= 13th pension =

Polish financial benefit

The thirteenth pension (trzynasta emerytura) is an additional annual financial benefit provided to retired individuals and disability pensioners as part of social welfare and aging policy, implemented in Poland by second cabinet of Mateusz Morawiecki. The benefit amount is equal to the minimum old-age pension. Jarosław Kaczyński announced 13th pension social benefit in February 2019, with the law introduced on 4 April 2019. Former Prime Minister Beata Szydło referred to this at a party convention as a "gift from Jarosław Kaczyński".

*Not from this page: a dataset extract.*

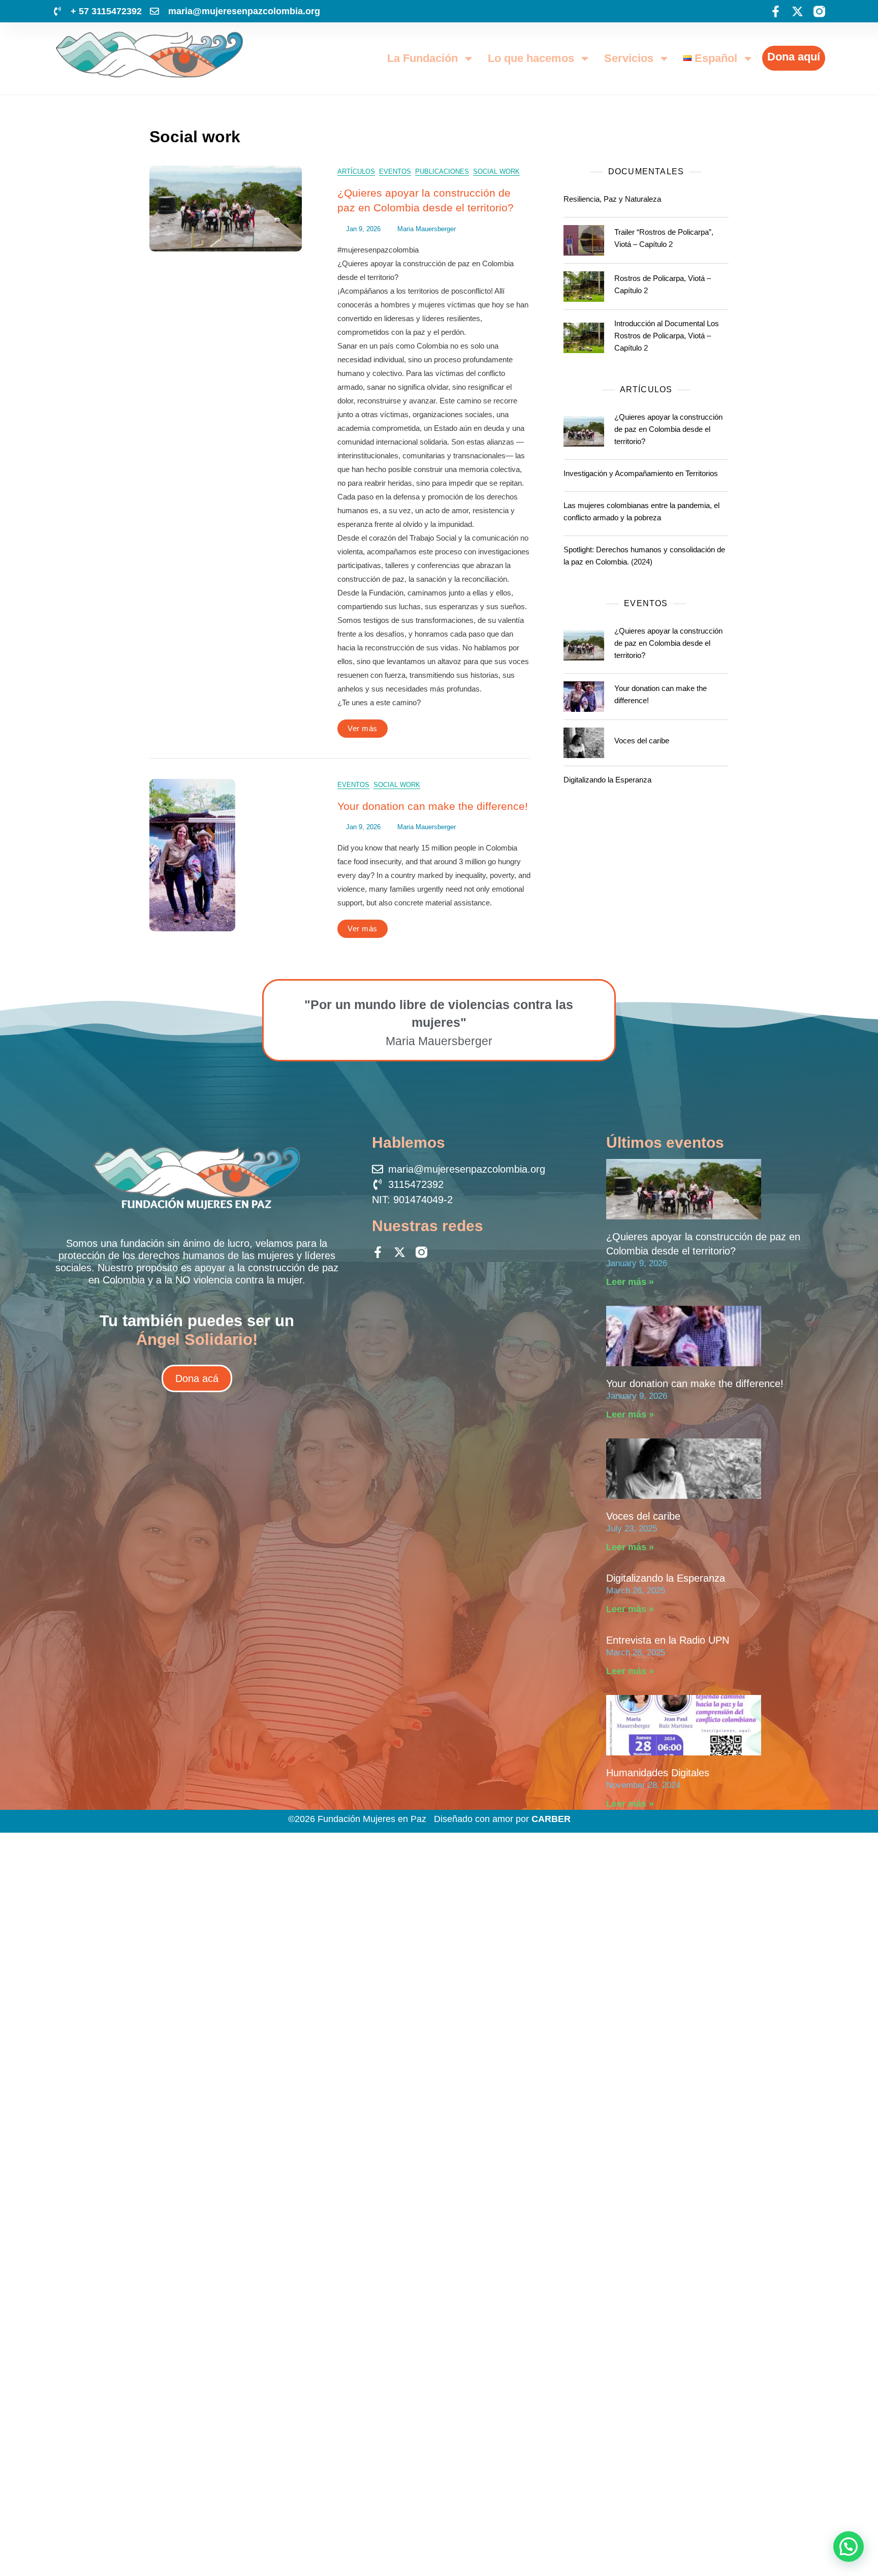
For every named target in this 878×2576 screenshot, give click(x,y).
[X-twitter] (797, 11)
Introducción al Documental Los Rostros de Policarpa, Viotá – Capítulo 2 (666, 335)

Initially, the financial benefit was intended to be a one-time payment in 2019; however, prior to the 2019 Polish parliamentary election, the Law and Justice party pledged that, if re-elected, the benefit would become a permanent annual payment starting in 2020. In 2019, the 13th pension was given to nearly 10 million people, costing around 10.8 billion PLN. In 2024 it was given to 8.5 million people, and in 2025, between April 1 and 20, nearly 7 million receivers, with 13 billion PLN allocated from the state budget.

== Amount of the 13th pension ==

| Year | Gross amount | Net amount |
| 2019 | 1,100 PLN | 888 PLN |
| 2020 | 1,200 PLN | 981 PLN |
| 2021 | 1,250.88 PLN | 1,022.30 PLN |
| 2022 | 1,338.44 PLN | 1,217.98 PLN |
| 2023 | 1,588.44 PLN | 1,445.48 PLN |
| 2024 | 1,780.96 PLN | 1,620.67 PLN |
| 2025 | 1,879.91 PLN | 1,709.82 PLN |
| 2026 | 1,978.49 PLN | 1,800.44 PLN |
Source

Eligible recipients receive the pension regardless of how much they earn. The amount paid is the same for all beneficiaries. The benefit is subject to a 9% deduction for health insurance; if the pension exceeds 2,500 PLN per month (or annual income exceeds 30,000 PLN), there is an additional 12% deduction for income tax (deducted from gross amount).

== Opinions ==

=== Goal ===
According to the legislator, the purpose of introducing the thirteenth pension was to provide financial support to retirees and disability pensioners, as well as to reduce social and economic inequalities.

=== Positive ===
It is automatically paid together with the April pension (no application required), making it a regular and predictable form of financial support for seniors—temporary yet often strategically timed during a challenging period of the year. It helps mitigate the impact of inflation on retirees.

=== Negative ===
The pension is granted to all retirees and disability pensioners, regardless of the amount of their benefits. Critics point out that individuals with higher pensions receive the same support as those with the lowest benefits, which can be perceived as unfair.